Musical biopics: love them, hate them, or (even) feel indifferent all you like, but they’re still coming down the line. Case in point would be stories from Deadline and London Evening Standard, the batch of which tell about pictures focused on the lives / careers of Susan Boyle and Marvin Gaye, respectively, and how there’s some humanity lying at the center of these people. Or, something in that key. (Pardon.)
Both actually have good chances, but, with one being a more noteworthy outing, we might as well talk about it first. The outlet tell us Fox Searchlight are mashing the hit, biographical UK play I Dreamed a Dream with Boyle’s own life rights — something the studio, in a Logan’s Run-like way, now “own” the rights to — to make what, by all accounts, sounds like a musical. Rather, it’s the impression this writer gets upon reading I Dreamed a Dream — fair to expect that ends up being the title — is both a filmed version of its staged counterpart (enough in itself) and, in the words of producer Lucas Webb, “a sensitive and honest biopic infused with music.”
So, unsurprisingly, what we’ll get is a birth-to-now peek into Boyle’s existence, from simple woman living in Scotland to international singing sensation. Not knowing much about her life or career, personally, I’m willing to accept this proposition if there’s actually a good story (and some nice tracks) lying at the bottom of it all. Otherwise, no deal.

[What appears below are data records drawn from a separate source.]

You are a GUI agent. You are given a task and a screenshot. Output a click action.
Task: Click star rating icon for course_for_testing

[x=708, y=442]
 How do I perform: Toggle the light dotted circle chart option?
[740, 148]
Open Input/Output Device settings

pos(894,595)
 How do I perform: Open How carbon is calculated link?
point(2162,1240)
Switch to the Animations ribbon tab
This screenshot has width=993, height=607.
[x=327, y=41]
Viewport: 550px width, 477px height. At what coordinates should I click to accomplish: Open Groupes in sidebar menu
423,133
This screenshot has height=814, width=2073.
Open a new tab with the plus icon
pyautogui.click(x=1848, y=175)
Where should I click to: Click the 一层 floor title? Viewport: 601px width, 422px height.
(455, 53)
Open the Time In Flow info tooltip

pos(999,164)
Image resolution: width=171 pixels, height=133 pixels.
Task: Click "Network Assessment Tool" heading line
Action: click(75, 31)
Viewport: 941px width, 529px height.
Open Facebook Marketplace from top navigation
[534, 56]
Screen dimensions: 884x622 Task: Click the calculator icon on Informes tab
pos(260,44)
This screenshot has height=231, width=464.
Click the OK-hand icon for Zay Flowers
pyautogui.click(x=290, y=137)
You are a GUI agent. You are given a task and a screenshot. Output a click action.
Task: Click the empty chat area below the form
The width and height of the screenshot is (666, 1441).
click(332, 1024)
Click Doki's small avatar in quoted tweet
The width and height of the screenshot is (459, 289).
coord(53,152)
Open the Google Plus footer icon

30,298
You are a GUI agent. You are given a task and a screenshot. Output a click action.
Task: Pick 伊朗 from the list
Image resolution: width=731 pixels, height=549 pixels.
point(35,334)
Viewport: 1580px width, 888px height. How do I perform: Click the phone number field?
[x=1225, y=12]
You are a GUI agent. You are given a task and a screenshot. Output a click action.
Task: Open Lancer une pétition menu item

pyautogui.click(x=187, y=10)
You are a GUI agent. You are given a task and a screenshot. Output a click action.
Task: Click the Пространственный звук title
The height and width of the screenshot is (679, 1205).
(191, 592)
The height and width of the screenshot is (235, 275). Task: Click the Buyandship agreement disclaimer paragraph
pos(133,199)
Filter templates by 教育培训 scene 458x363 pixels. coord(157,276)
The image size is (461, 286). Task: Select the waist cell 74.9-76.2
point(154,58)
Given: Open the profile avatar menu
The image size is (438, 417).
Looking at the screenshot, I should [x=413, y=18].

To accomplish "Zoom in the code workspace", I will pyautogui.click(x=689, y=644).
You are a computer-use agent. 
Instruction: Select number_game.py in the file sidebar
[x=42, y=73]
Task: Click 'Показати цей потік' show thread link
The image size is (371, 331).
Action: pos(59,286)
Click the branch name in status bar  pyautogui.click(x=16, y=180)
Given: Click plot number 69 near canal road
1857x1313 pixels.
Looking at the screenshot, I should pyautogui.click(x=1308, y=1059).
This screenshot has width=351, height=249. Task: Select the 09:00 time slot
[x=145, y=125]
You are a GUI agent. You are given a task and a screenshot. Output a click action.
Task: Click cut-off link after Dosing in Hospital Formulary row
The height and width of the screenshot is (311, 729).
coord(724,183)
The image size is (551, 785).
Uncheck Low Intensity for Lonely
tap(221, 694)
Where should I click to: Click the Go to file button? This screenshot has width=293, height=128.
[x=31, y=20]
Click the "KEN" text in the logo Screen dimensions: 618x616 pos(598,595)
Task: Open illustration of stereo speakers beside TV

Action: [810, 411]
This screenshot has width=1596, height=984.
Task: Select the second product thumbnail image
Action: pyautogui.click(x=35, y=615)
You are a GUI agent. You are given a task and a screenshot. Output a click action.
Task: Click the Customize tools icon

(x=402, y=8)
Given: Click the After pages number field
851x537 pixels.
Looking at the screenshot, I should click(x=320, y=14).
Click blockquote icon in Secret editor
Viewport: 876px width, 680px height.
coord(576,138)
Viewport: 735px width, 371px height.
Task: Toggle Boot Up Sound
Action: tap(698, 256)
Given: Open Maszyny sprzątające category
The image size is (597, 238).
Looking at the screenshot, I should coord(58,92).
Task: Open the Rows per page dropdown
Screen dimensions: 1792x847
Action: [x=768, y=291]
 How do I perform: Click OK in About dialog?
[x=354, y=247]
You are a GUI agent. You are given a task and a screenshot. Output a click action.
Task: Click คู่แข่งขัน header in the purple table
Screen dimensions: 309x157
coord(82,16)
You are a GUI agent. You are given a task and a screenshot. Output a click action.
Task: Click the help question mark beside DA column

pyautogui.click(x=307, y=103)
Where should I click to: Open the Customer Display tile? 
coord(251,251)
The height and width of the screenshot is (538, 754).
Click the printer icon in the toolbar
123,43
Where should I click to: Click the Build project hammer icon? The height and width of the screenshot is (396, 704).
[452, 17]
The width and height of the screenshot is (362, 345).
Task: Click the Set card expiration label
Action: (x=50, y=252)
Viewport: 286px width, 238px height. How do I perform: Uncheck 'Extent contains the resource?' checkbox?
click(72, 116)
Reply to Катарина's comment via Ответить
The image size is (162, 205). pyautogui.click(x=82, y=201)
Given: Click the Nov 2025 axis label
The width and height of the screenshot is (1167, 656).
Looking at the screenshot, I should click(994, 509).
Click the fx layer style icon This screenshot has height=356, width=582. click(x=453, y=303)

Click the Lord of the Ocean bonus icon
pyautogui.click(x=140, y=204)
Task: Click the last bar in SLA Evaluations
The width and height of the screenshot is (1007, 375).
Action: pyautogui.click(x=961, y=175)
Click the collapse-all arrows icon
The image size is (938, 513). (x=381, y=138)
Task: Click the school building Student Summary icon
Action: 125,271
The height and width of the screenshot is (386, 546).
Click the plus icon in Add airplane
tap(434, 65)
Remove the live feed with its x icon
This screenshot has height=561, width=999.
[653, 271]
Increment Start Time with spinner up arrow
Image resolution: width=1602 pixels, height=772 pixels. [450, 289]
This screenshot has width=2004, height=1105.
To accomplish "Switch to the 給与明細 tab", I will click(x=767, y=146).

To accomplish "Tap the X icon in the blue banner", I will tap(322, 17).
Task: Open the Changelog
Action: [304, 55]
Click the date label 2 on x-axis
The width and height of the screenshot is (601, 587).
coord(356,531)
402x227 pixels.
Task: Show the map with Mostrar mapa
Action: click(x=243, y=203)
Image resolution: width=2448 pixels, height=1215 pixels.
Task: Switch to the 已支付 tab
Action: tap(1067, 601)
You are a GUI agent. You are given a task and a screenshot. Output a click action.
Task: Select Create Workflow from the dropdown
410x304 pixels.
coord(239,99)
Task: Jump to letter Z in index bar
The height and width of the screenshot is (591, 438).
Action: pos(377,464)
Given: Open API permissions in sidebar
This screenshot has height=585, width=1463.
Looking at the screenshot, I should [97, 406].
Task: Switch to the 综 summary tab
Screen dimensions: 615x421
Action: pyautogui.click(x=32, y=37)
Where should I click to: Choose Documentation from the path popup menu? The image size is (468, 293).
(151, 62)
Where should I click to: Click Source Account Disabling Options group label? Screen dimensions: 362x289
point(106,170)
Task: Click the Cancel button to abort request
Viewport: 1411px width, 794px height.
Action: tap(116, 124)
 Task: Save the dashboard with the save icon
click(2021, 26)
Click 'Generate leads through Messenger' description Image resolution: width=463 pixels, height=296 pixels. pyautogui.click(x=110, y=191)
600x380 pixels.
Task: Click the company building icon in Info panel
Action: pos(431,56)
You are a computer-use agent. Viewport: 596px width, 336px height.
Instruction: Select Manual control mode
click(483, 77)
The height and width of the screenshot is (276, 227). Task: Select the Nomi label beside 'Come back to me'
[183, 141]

The other project, Sexual Healing, is a few steps ahead. This Marvin Gaye-centered film has, thus far, managed to grab Lenny Kravitz as its lead and rock documentarian Julien Temple to direct; there’s no word on who might have composed (or will handle) the screenplay, however. But we do know the project, sure to be titled after one of his songs, shines a light on the man’s last few years, from time spent in London around 1981 — drugs and a neglect of taxes abounded — to a 1984 murder at the hands of his own father.
There’s some addiction recovery material in-between, of course, and, while I know how sick you must be of that onscreen ordeal, perhaps their handling will be ideal. Such optimism is, I know, open to a bad result, but positive vibes help the world go ’round.
Do you see a good reason to make either person’s life into the subject of a film?